Now it’s likely the environmental groups will have to file their own lawsuit with the 10th Circuit, demanding the EPA’s tougher open-access rule be put back in place.
Coloradans wanting to check up on actual air pollution emissions from oil and gas or other sites will be “getting just the tip of the iceberg,” said Ryan Maher of the Center for Biological Diversity, which along with Public Employees for Environmental Responsibility has been challenging Colorado’s open records rules. “And the EPA and Colorado are saying, well, that’s all the public needs.”
Adding insult to Coloradans, Maher said, is that the EPA reversed its position on the open records rules without consulting any public groups or individuals.
The gap of information available to the public comes frequently in flaring operations at oil and gas production sites, with rules requiring that the producer have burning devices that remove 95% of methane and volatile organic compound emissions created as an extraction byproduct, Maher said.
The oil and gas company may only need to report once a year that it has the minimum required equipment in place, Maher said.
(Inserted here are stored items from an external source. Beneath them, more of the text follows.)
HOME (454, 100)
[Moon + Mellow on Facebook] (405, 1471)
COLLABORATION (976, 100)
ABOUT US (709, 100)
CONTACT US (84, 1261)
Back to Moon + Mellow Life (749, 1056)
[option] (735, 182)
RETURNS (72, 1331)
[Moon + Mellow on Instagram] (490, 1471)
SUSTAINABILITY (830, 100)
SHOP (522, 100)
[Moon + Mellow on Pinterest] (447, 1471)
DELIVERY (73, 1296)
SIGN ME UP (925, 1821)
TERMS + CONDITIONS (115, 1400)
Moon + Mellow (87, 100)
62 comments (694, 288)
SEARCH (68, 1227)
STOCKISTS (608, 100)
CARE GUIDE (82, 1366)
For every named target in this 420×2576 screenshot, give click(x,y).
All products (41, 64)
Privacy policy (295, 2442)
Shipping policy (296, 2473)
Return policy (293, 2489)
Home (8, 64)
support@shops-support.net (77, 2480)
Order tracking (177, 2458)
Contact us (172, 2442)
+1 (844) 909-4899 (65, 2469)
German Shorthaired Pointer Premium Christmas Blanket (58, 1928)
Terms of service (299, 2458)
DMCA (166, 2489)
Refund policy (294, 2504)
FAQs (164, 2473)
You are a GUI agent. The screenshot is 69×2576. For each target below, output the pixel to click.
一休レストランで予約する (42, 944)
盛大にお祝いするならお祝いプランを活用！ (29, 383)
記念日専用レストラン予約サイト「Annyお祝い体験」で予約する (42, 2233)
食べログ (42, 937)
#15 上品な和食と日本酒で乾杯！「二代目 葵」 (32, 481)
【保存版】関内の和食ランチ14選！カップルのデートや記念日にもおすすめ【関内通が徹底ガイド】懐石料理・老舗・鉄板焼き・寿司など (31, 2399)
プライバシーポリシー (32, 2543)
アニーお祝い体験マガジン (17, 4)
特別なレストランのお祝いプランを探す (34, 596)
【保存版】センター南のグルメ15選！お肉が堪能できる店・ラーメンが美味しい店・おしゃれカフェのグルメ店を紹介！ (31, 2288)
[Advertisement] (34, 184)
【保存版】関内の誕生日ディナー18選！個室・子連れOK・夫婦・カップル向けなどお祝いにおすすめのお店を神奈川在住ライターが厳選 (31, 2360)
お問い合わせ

But those reports don’t say how often the flaring equipment is offline due to malfunction or maintenance, or whether it’s truly burning up 95% of pollution. Unless state inspectors demand those records and put it online in a way the public can access, enforcement lags, Maher said.
“There’s 14,000 permitted entities out there, and the state is not requesting records on a regular basis,” Maher said.
“We know that we’re not going to get access to a lot of this unless it’s required by the EPA,” he said. “That’s why this situation is especially disheartening, where the EPA initially came out with such strong language in favor of public enforcement, and then just kind of accepted what I view as pretense … superficial explanations.”
The Denver regional office of the EPA said Monday it was still evaluating comments on its proposal to accept new State Implementation Plan details from Colorado, and would respond to groups like Center for Biological Diversity before taking final action. The EPA said that after it had initially rejected parts of Colorado’s state implementation plan for lack of records access, the state “submitted a letter committing to undertake additional steps to improve public access to regulatory compliance information and clarify existing SIP reporting requirements.”
Colorado air pollution control officials said they would not have any comment about the open records dispute.